» EN QUÉ CONSISTE:
Según el fragmento sobre el final del franquismo, ¿en qué fecha votó el pueblo español en el Referéndum sobre el Proyecto de Ley para la Reforma Política? Responde, por favor, con una sola frase.

» FRAGMENTO:
********************

Por contra en España, aquel 25 de Abril en los estertores del franquismo, hizo temblar los cimientos del régimen y este desató una nueva ofensiva mediática intentando atemorizar a la ciudadanía con las supuestas veleidades democráticas que intentaban afianzarse en la vecina Portugal. Apenas un año y medio después fallecía el general Franco y uno más tarde, el 15 de Diciembre de 1976, el pueblo español votaba mayoritariamente a favor del retorno de la democracia en el Referéndum sobre el Proyecto de Ley para la Reforma Política.
Pero en esta ocasión buena parte del ejército, que había gozado de numerosas prerrogativas durante toda la dictadura franquista, se mostró abiertamente en contra de dar carpetazo a la misma, incluso decidido –como ocurriera 40 años antes-, a vetar la democracia por la fuerza de las armas. Varias intentonas de golpe de estado acabaron frustradas pero la desconfianza hacia el mismo hizo que muchos de esos privilegios se mantuvieran en el tiempo, algunos de los cuales han llegado hasta nuestros días.

********************

» INFORMACIÓN REGISTRADA:
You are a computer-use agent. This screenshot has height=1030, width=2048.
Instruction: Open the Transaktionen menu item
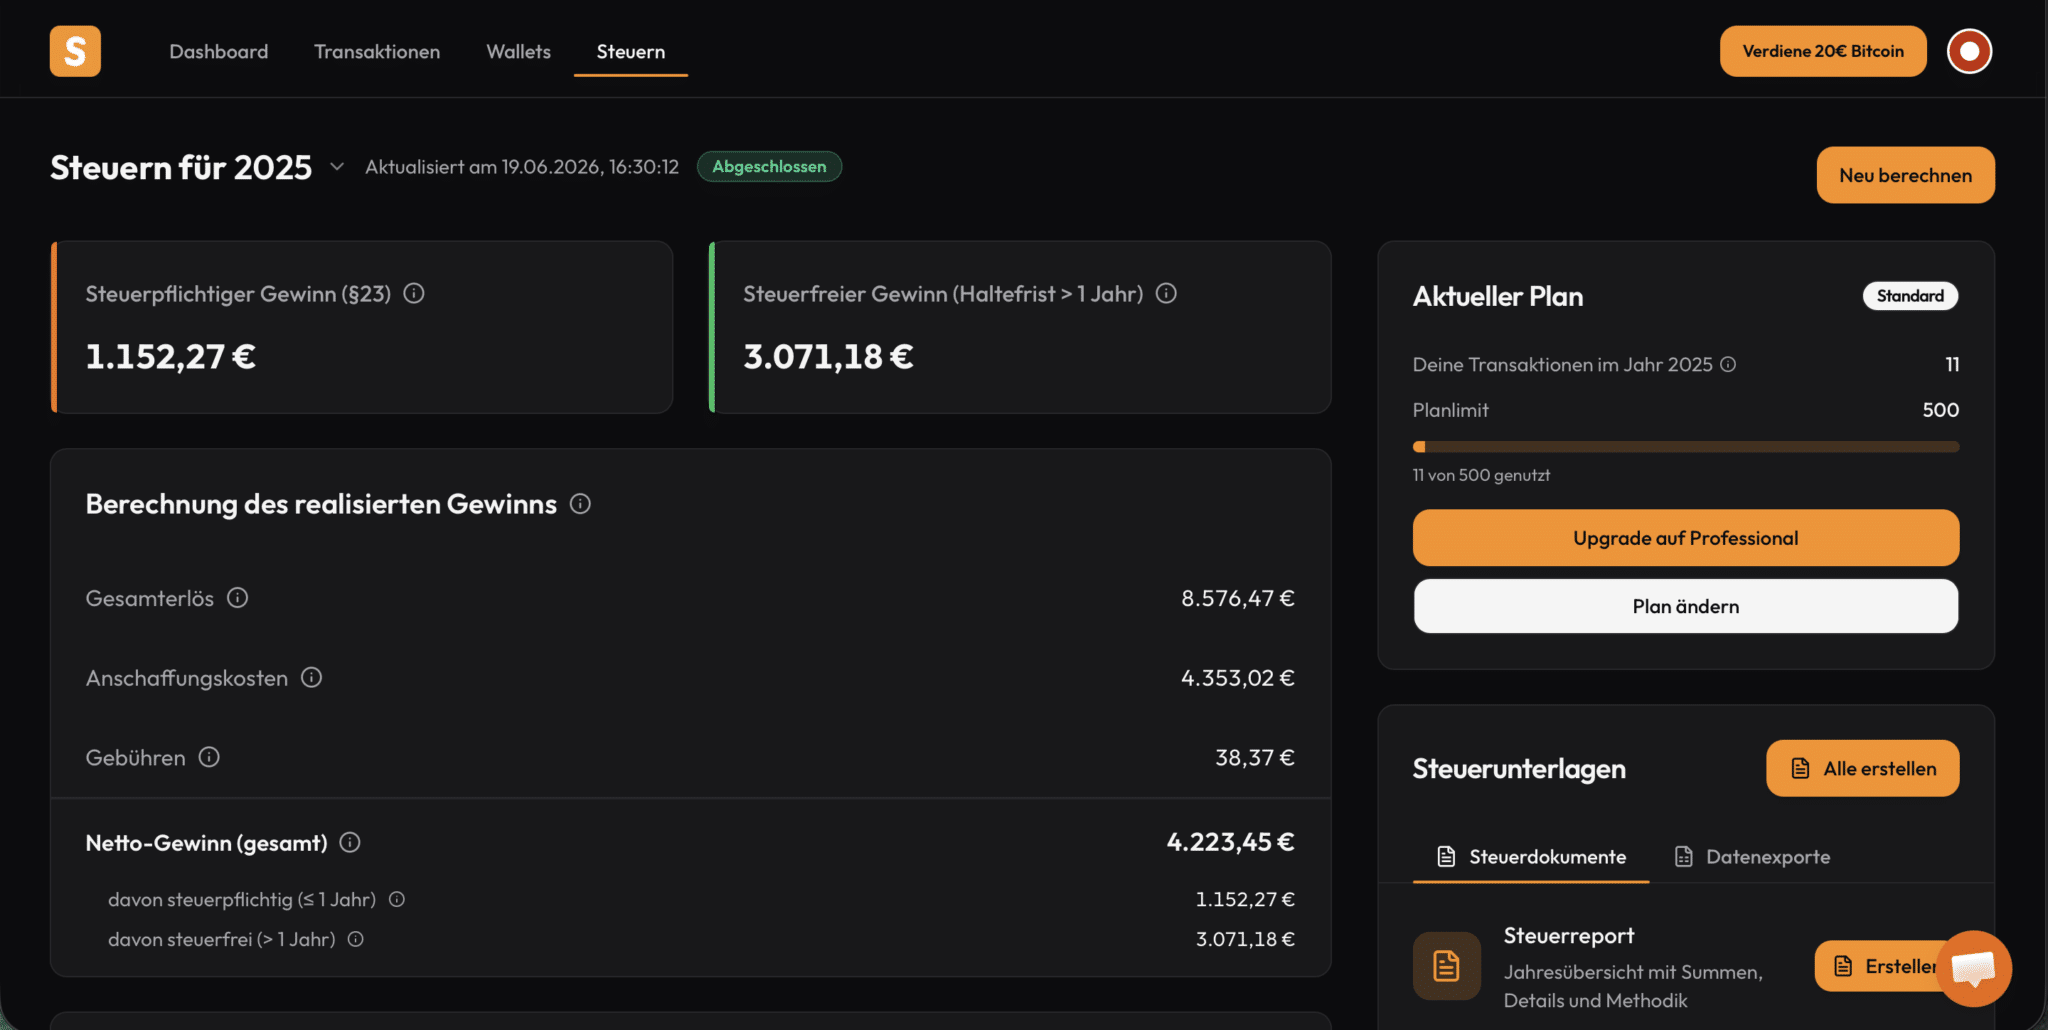pyautogui.click(x=377, y=51)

********************

» RESULTADO DEL EJERCICIO:
El pueblo español votó el 15 de diciembre de 1976.